Of course, Vegas doesn’t ease you in – to get to the front desk, we had to lug our cooler through a pulsing casino, past the singing waiters at Roxy’s Diner and into a line full of people eagerly eyeing the slot machines. By 3 p.m., we’d attained our keys and were in an elevator with two drunken guys gulping margaritas and examining a poster of a motley crew of celebrity impersonators: 40-year-old versions of Britney Spears, Elvis, Ricky Martin, Michael Jackson and ZZ Top.

It was all a bit jarring after a long drive through the desert, but we didn’t have time to stop and acclimate. A Durango friend was staying on the other side of the strip at the Luxor (the big pyramid that beams a spotlight from its tip into the sky), and he had our tickets for the late-night “moe.” show. Being a three-day weekend, traffic was insane, and the town was packed to the gills. Thanks to an accident in front of Caesar’s Palace, it took nearly an hour to drive a few miles, but it did afford us the opportunity to absorb all the flashy ridiculousness of Sin City. At the stoplight in front of Treasure Island, we were stuck staring at a huge screen advertising “swashbuckling” weddings. Over and over we watched a minister swooping down on a rope to face the beaming bride and groom. We hoped things would seem more normal at the show.

But things didn’t get “more normal” all weekend. We met up with our Durango buddy, whose wife was joined by a group of college friends who’d flown in from San Francisco. “We’ve got a limo picking us up in five minutes – you want to squeeze in?” While the absurdity of taking a limo to a Phish show was not lost on me, we were in Las Vegas. When in Rome, right? We pulled into the lot at the Thomas and Mack Arena, and ticketless heads started knocking on the tinted windows asking for extras. One of the Californians had an extra and announced he wanted a “C-Note” for it. “What’s a C-Note?” someone asked. “Face value, dude” floated across the airwaves.

We all piled out of the limo, and Bryan and I wandered off to find beer. We should’ve gotten in line, instead. The mental wizards at the arena had decided to open only one set of doors for 18,000 people, so we waited in line for an hour and a half with an extremely confused Canadian, two students who had driven from Fort Collins for their first show and a girl who kept grabbing the older woman next to her and proclaiming, “This is my mommy!”

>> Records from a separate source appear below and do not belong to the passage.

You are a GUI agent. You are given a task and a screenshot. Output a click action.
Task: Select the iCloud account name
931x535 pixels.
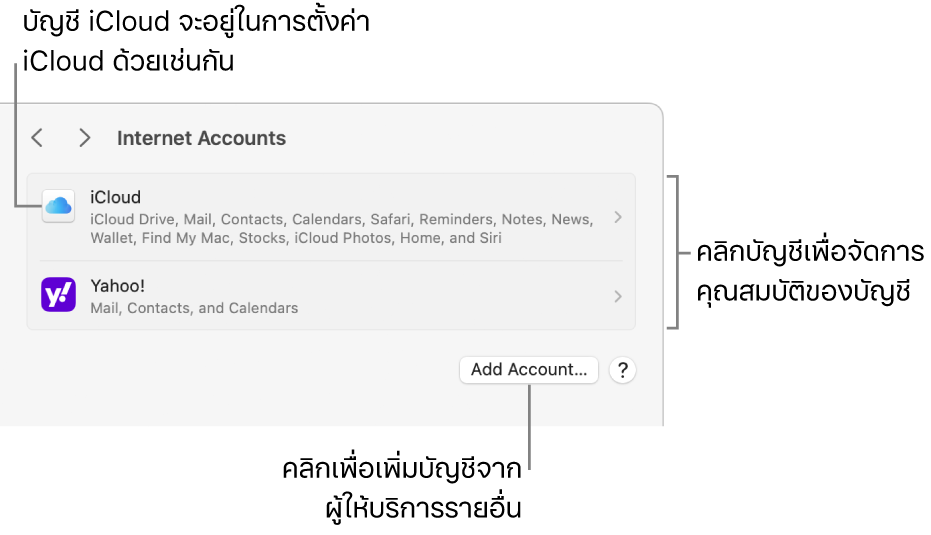tap(115, 197)
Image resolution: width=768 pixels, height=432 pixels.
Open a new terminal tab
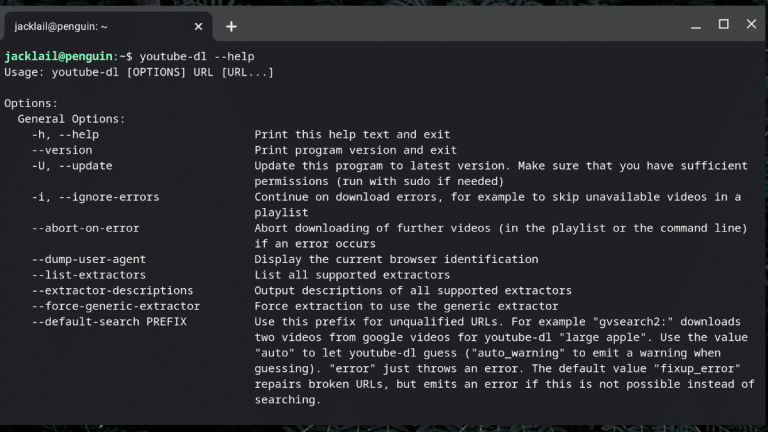(x=231, y=26)
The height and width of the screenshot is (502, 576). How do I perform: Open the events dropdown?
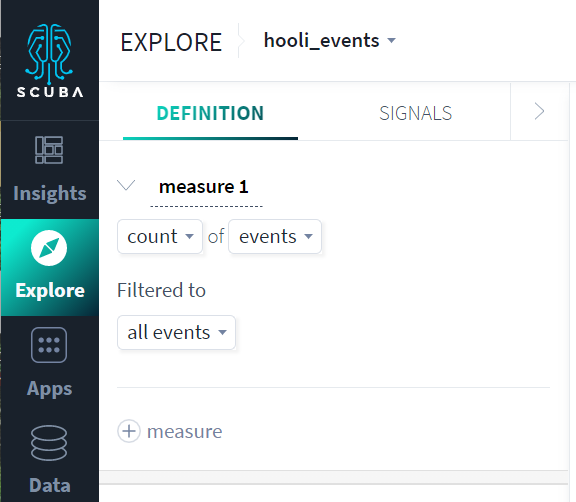pyautogui.click(x=275, y=236)
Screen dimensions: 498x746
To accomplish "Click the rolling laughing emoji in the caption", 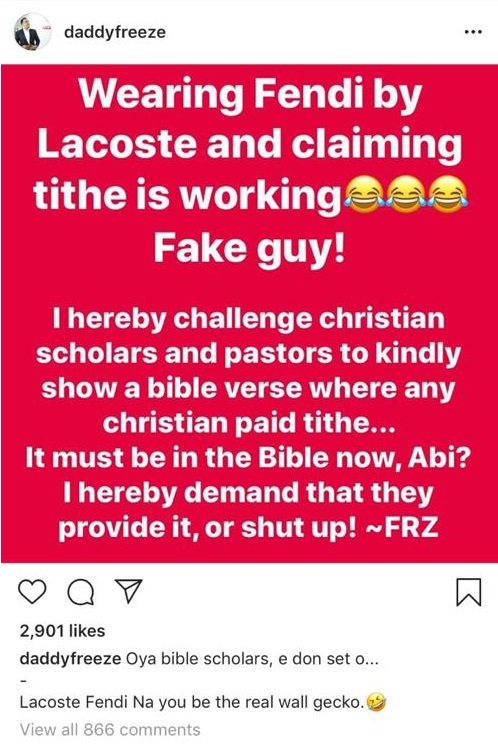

We got stuck in the nosebleeds with all the other latecomers, stuck with sub-par sound and a bad view of the light show, though we managed to have fun despite the girl next to me who was trying to nap on her seated boyfriend’s shoulder. After a limo back to the Luxor, we made it to moe. at the House of Blues by walking – we couldn’t bear the thought of squeezing into a hotel tram car crammed with drunk people in high heels. I thought we’d be anonymous in Vegas, but we ran into one of Diorio’s employees at 3 a.m. during the intermission of an incredibly hot show with surprise guests Dickie Betts and Mike Gordon.

After a few hours of sleep, we ordered a room service pizza and started the whole thing over again. There was no time even to ride the rooftop roller coaster or gamble (probably a good thing). At the end of the second Phish show (better seats, better sound, better show), we collapsed on a small patch of grass with a couple of coldish beers. “The only bit of green in Las Vegas,” Bryan said to some fellow grass loungers – which was true in the sense he meant.

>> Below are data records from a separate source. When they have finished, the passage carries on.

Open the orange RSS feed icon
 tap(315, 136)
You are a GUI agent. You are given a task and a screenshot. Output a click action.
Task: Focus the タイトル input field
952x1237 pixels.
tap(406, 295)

After our brief respite, we caught a ride with a racist cabbie to the Big Wu show. It became clear that the venue was usually a death rocker hangout by noting the poster for the upcoming show “Dying Fetuses with Crematorium.” It was pretty funny to be dancing to the chorus, “Aw, it’s all good” coming from a band on a stage protected by steel bars and angry bouncers. It was also funny to realize the pen we were dancing in was nearly empty because we were on the “under 21” side of the barrier.

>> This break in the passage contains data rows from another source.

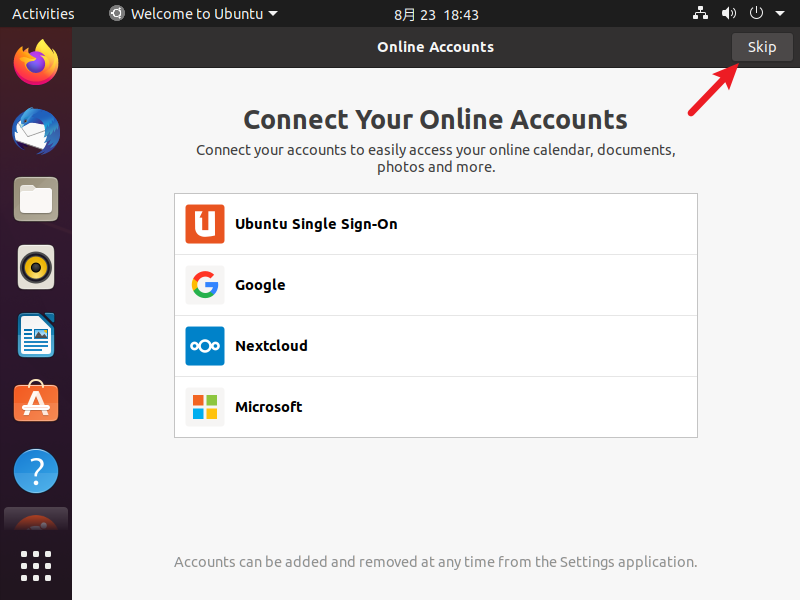Open the clock and calendar menu
Image resolution: width=800 pixels, height=600 pixels.
tap(436, 14)
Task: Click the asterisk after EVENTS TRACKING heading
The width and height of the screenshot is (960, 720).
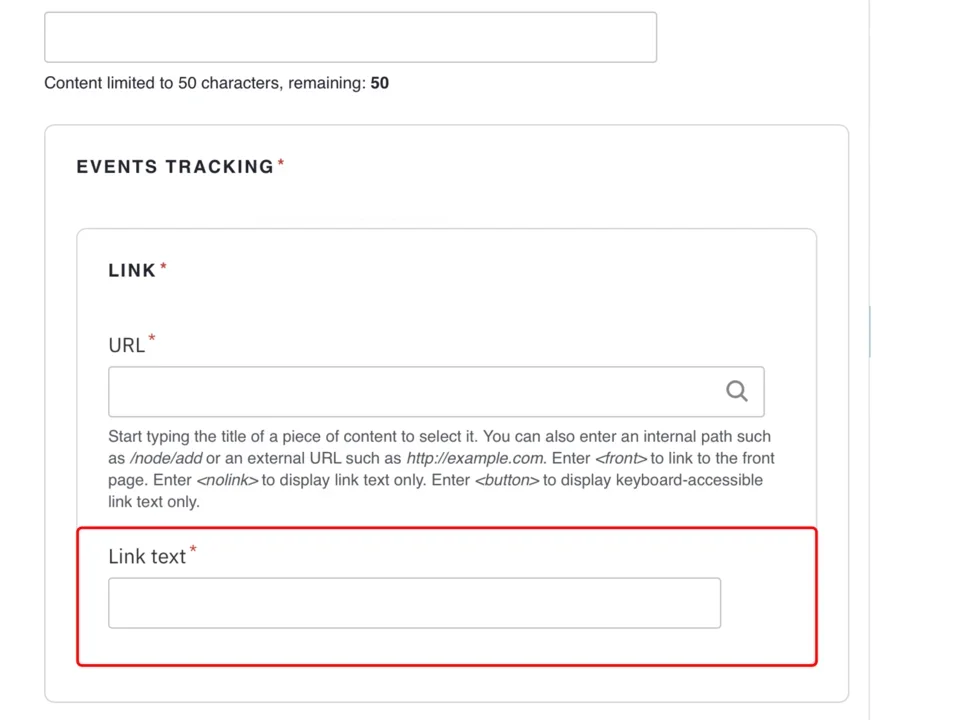Action: point(281,160)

A long, potentially dangerous walk back to the hotel was averted by hitching a ride in the back of a pick-up with a hippie couple who had just moved to Vegas from Eugene, Ore., and were feeling like fish out of water. As they dropped us off at the Stratosphere, I told them if things got too weird in Vegas, there was always Durango. After all, Durango is the polar opposite of Vegas, and let me tell you, it’s great to be home.